I leave my newspaper on the table outside as I dart inside the coffee shop to get more sugar. When I return, three seconds later, a middle-aged woman is walking briskly across the street, holding my newspaper in her hand.
Hey, I shout fairly amicably, I was not finished with my paper.
She turns around and throws the paper on the table near me.
I don’t want your stupid paper, she says. What would I do with it? I am legally blind.
Fact is that she is wearing unusually thick glasses. Point well taken. What do I know?

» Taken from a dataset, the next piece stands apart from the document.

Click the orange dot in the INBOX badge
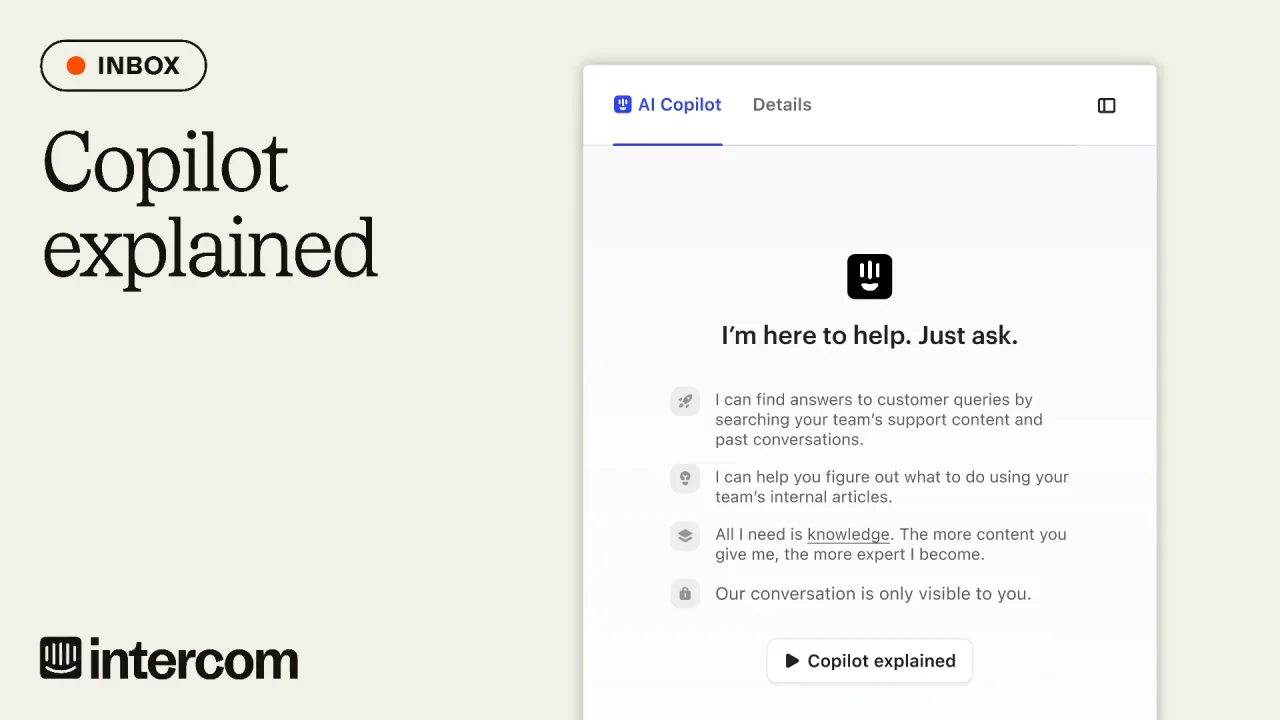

I drive into an unevenly paved parking lot behind a woman in a big van. When she makes a right-hand turn, I spot a blue handicapped sticker on her windshield. Just as she is about to place her van in the reserved handicapped space, her engine stops. After several useless attempts to re-start it, she steps out of the vehicle and starts pushing.
I am a real sweetheart and also an old-fashioned nice manly man so, my first reflex is to get out and to give her a hand. I abstain because I soon judge her efforts to be fruitless. She is pushing that heavy van up a significant bump. I think there is no way the two of us can vanquish gravity and place the van in its spot.
Then, the woman braces herself; the back of her dress rises and her big calves become like hard river stones; she harrumphs once and the van ends up perfectly parked in the handicapped spot. I learned another lesson: Don’t judge a book by its cover, or even by its title.
Speaking of parking makes me think of the last time I went to the DMV. I only wanted a copy of a trailer permit for which I had duly paid. As is normal, I am in a bad mood much before I reach there. Less logically, my irritation grows as I advance up the line. The employee to whose window I am directed is a plump young Latina with a fairly pleasant face.
I explain my request. She goes tick, tick, tick on her computer and, quickly enough, she hands me the copy I want.
It’s $16.75, she says.
I explode. That’s ridiculous, I say. That fee for a simple copy is an abuse of power. I changed my mind; I don’t want it anymore. Keep it.
Well, I will just have to give it to you, says the DMV employee with a big sweet smile.
I practically fall on my butt in the midst of dozens of pissed-off customers.
I guess I don’t know everything about women, as I often think I do, just most things.